--- Begin ---

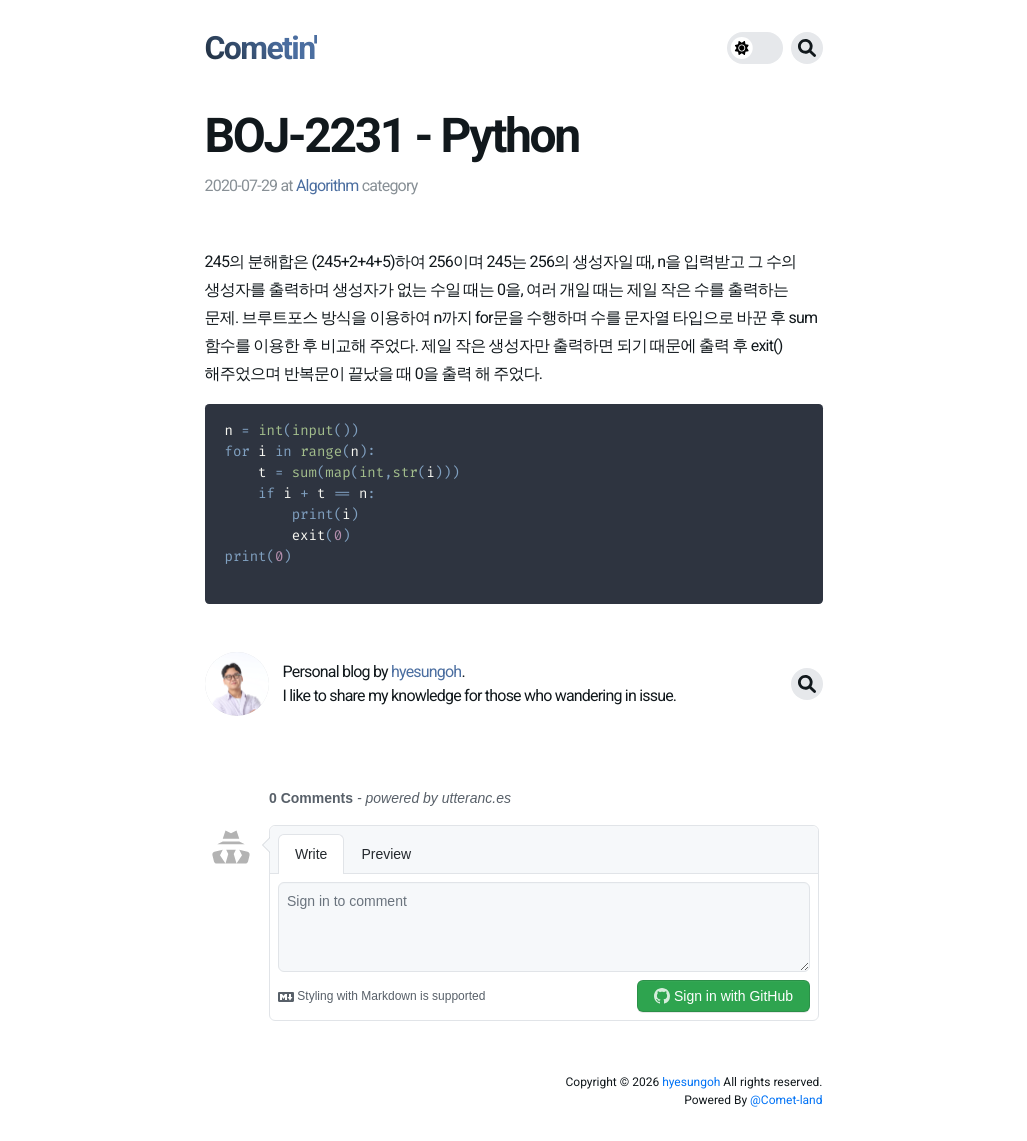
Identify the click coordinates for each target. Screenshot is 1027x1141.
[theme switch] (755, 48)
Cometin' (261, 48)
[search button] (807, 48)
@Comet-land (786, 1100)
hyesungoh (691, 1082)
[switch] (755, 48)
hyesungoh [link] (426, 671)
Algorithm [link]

--- End ---

Goal: Copy every one of the records above word for word, but leave the picture out.

In response:
Identify the click coordinates for each target. Screenshot is 1027x1141.
[theme switch] (755, 48)
Cometin' (261, 48)
[search button] (807, 48)
@Comet-land (786, 1100)
hyesungoh (691, 1082)
[switch] (755, 48)
hyesungoh [link] (426, 671)
Algorithm [link]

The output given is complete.